• Excerpted passage:
Once detected in gastric mucosa, a classical H. pylori eradication triple regimen is prescribed in our gastroenterology health care clinics. When first choice regimen therapy fails to eradicate H. pylori, a second line regimen containing tetracycline is the most indicated. H. pylori antibiotic TetR varies regionally, being very low in Europe and North America [2, 33, 34]. However, in Asia [15, 19, 35] and Latin America, including Brazil [16, 32], a high rate of H. pylori TetR has been found. Thus, in order to improve the choice of H. pylori associated disease therapy, principally in case of first eradication failure, we investigated the regional high level of H. pylori TetR using a molecular approach based on PCR and RFLP directly from the same gastric biopsy used for rapid urease test. Only biopsy samples from the patients with positive H. pylori diagnosis by histology were included. A 545 bp H. pylori 16SrDNA PCR fragment was obtained from 89.5% (68/76) and 91.1% (327/359) of gastric biopsies from PUD and CG patients, respectively. As both tests were performed on a single and different gastric biopsy and H. pylori infection presents a focal characteristic of infection [36], to improve sensitivity of this method, multiple biopsy sampling is recommended.

• What you need to do:
A. According to the passage on H. pylori tetracycline resistance, what share of gastric biopsies from CG patients yielded the 545 bp H. pylori 16SrDNA PCR fragment?
B. Write the next few sentences of the passage on H. pylori tetracycline resistance, picking up after its final sentence.
The data after this passage is separate material with no connection to it.

• Dataset extract:
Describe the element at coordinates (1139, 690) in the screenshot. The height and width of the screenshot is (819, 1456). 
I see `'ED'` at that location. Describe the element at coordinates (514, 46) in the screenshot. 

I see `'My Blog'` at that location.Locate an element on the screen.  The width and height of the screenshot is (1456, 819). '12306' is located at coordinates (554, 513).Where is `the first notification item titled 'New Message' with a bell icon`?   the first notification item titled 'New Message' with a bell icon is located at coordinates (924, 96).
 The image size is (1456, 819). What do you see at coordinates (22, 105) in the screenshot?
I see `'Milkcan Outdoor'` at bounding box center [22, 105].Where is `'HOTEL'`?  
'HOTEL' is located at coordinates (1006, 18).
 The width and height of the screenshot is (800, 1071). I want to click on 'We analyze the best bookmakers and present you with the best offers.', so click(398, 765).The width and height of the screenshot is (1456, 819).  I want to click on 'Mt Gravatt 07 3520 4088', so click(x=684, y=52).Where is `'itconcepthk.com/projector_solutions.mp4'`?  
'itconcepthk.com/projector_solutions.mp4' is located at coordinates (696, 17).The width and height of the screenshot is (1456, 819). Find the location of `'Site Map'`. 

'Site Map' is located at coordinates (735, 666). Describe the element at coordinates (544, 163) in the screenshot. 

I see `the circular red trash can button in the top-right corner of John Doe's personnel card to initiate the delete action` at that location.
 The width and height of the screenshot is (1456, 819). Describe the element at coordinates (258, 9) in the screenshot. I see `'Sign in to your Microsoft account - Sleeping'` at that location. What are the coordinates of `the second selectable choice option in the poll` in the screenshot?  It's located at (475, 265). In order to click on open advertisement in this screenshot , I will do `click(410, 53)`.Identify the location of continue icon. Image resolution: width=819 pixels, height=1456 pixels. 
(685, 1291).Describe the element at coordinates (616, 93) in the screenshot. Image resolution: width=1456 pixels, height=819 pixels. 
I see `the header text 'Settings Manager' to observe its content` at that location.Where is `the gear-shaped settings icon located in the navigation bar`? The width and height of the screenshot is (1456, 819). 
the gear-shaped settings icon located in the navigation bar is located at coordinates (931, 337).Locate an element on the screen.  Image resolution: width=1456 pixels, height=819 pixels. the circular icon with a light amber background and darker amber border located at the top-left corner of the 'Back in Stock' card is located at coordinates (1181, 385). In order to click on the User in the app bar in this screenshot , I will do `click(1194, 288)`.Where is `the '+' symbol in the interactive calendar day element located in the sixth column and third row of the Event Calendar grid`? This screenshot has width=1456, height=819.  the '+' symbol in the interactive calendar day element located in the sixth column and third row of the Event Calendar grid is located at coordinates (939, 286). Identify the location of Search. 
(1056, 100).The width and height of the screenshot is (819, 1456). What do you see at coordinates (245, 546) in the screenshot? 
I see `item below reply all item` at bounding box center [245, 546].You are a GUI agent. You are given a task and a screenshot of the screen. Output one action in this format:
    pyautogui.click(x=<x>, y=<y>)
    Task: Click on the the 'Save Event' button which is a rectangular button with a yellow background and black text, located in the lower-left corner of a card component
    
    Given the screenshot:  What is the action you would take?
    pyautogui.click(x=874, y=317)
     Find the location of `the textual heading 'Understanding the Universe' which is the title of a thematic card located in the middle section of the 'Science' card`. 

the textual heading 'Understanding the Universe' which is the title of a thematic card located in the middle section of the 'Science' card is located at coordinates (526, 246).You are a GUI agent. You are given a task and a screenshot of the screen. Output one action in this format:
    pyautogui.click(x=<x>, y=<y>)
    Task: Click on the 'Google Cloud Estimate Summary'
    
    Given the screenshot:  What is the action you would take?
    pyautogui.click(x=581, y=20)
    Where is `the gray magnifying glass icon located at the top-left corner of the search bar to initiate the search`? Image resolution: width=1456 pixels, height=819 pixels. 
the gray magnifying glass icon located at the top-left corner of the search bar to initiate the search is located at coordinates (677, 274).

• Solved problems:
A. 91.1% (327 of 359).

B.
Sequentially, in order to detect the major related point mutations, AGA to TTC at the positions 926, 927 and 928 of the H. pylori 16 S rDNA associated with a high level of TetR, and a unique genotype characterized in Brazilian TetR H. pylori isolates [32], the 545 bp 16 S rDNA PCR fragment was restricted with HinfI. In this H. pylori 16 S rDNA amplicon there is a conserved HinfI restriction site, which provides an internal control of enzyme digestion, resulting in a two DNA fragment restriction pattern, when the triple AGA926-928TTC nucleotide substitution is absent. Of 395 PCR samples, 393 presented the two DNA fragment restriction pattern and two PCR products obtained from a PUD (Hp16S563Mar) patient and a CG (Hp16S587bp) patient were not digested by HinfI. The high tetracycline resistant AGA926-928TTC genotype dependent on H. pylori 16 S rDNA was not present in our population. These results can be indicative of H. pylori high level TetR absence or that in our region other 16 S rDNA nucleotide substitutions or different genetic factors are involved in tetracycline resistance, as found by other studies [21]. More research has to be carried out to confirm or exclude these hypotheses.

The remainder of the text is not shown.